### TASK REQUIREMENTS:
In the entries below, find every line holding the string "computer" and collect it.
◆ ◆ ◆ ◆ ◆ ◆ ◆
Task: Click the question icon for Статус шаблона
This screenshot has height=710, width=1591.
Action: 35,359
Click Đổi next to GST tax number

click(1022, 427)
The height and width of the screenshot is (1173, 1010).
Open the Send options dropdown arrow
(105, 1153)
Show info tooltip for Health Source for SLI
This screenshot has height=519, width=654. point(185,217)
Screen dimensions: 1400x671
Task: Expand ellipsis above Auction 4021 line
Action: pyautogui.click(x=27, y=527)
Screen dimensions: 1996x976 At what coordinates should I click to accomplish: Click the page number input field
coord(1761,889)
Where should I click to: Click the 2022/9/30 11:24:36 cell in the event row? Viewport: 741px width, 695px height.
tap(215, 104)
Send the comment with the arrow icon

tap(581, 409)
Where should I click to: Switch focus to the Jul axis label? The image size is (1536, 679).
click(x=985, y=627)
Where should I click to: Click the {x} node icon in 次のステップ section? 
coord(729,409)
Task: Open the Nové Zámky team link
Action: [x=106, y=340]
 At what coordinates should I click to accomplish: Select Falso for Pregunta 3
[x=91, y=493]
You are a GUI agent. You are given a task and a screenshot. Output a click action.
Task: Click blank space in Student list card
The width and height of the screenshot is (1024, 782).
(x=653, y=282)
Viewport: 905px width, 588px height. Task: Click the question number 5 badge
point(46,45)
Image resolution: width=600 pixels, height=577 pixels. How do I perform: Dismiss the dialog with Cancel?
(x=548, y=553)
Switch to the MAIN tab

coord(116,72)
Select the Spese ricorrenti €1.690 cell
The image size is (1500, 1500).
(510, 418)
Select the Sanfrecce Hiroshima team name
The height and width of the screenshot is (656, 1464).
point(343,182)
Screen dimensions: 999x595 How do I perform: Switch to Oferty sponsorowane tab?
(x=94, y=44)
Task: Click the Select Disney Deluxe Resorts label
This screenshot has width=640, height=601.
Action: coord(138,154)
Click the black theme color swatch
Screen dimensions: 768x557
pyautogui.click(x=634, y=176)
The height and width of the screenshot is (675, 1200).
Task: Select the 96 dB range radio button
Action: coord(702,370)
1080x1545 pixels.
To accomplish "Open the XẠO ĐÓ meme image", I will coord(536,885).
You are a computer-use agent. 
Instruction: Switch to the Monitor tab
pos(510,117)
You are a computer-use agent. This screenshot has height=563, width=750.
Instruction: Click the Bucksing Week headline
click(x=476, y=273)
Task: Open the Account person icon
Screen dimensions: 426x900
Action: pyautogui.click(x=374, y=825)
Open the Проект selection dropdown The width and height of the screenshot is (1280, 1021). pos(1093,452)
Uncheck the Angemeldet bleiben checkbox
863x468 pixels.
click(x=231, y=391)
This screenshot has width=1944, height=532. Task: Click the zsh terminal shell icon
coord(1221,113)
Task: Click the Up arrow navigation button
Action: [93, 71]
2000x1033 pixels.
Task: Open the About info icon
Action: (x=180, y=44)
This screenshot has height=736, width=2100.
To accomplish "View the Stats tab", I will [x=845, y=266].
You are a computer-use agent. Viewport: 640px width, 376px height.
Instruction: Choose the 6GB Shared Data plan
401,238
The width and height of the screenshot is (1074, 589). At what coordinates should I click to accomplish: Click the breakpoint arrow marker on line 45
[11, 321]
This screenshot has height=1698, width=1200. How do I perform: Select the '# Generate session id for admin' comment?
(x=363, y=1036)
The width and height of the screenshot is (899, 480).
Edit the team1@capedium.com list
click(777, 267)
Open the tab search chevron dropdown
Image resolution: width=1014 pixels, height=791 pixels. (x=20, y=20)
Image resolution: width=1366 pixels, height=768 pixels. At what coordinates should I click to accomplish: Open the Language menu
◆ ◆ ◆ ◆ ◆ ◆ ◆
### EXERCISE RESULT:
You are a computer-use agent. 
You are a computer-use agent. This screenshot has height=563, width=750.
You are a computer-use agent. Viewport: 640px width, 376px height.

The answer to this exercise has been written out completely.